» **TASK INSTRUCTIONS**
Nothing but the lines below from the one holding "Given: Select the next Slope option arrow" up to and including the one holding "Given: Click the red circle marker in video" should be copied, exactly and without pictures.
THE INPUT START
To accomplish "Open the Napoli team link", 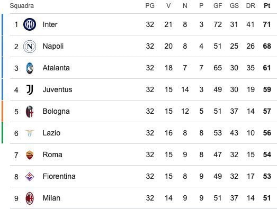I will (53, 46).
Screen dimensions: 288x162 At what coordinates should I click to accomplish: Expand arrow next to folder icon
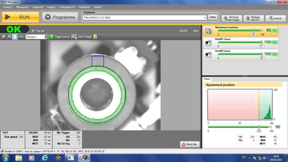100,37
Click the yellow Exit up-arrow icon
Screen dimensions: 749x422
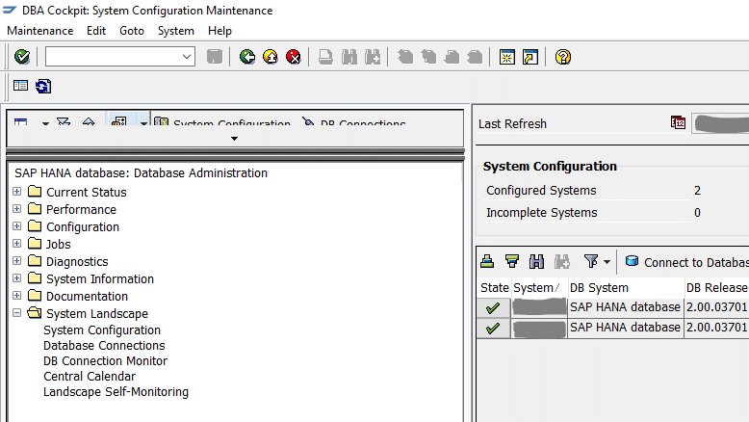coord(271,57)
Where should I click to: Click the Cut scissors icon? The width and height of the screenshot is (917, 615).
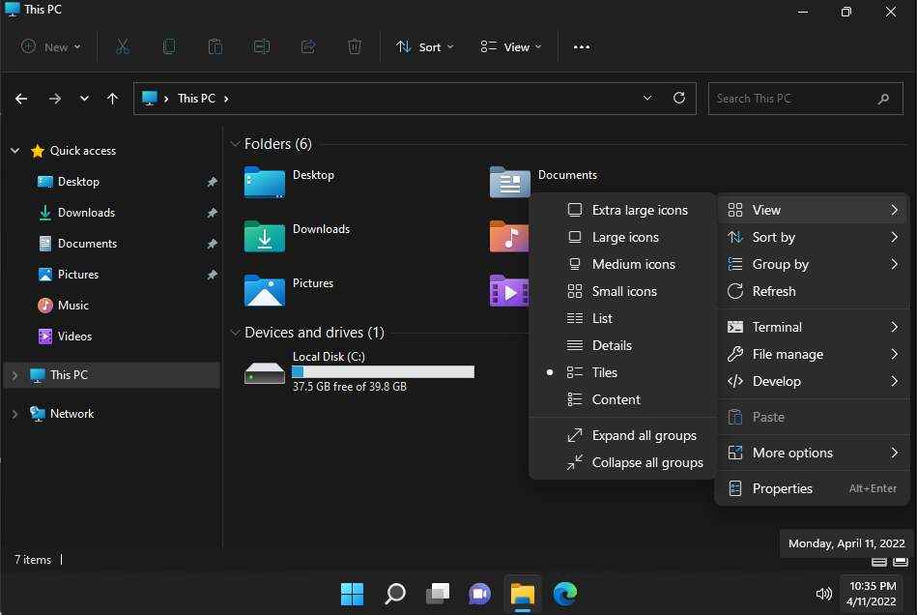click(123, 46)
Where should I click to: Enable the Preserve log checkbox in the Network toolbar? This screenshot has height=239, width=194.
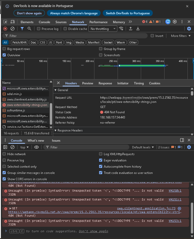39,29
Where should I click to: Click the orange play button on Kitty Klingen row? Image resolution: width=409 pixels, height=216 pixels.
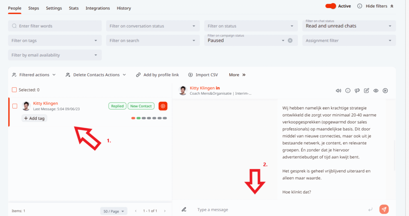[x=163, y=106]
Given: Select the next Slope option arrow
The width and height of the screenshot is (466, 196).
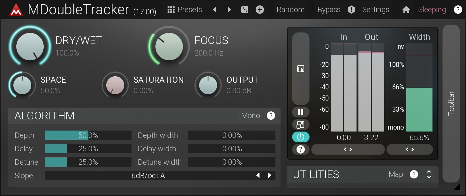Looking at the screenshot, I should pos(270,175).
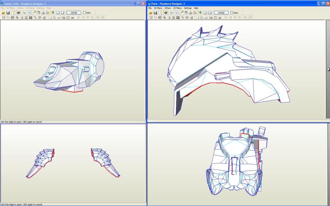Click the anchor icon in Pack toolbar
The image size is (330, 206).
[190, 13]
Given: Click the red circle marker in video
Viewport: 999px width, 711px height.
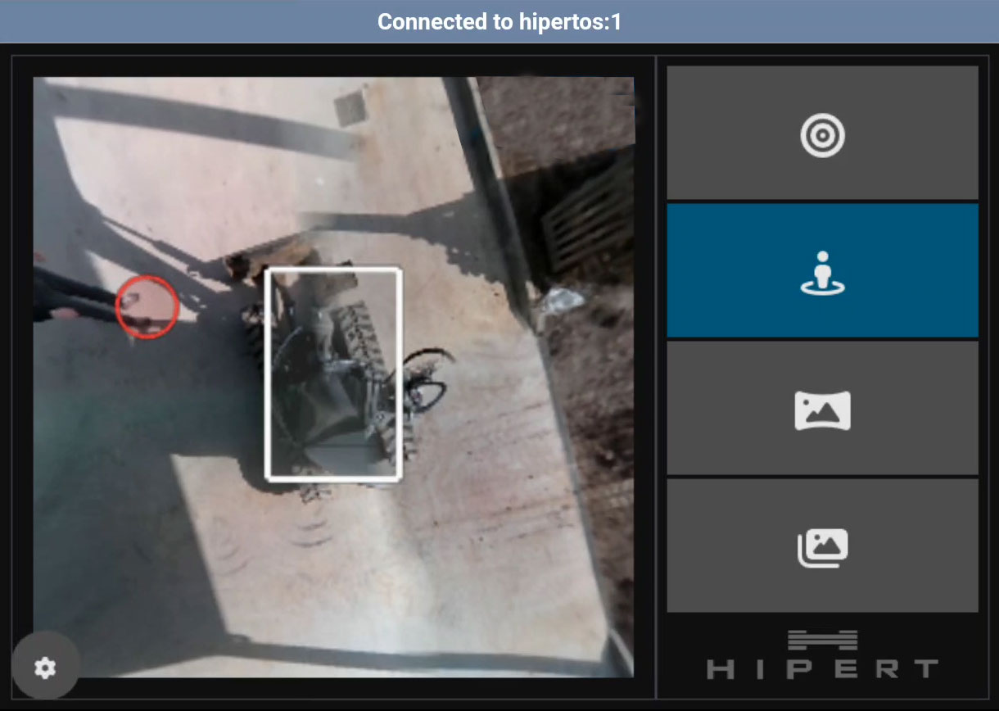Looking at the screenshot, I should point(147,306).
THE INPUT END
» **REPLY TO THE TASK**
Given: Select the next Slope option arrow
The width and height of the screenshot is (466, 196).
Looking at the screenshot, I should pos(270,175).
Click the anchor icon in Pack toolbar
The image size is (330, 206).
[190, 13]
Given: Click the red circle marker in video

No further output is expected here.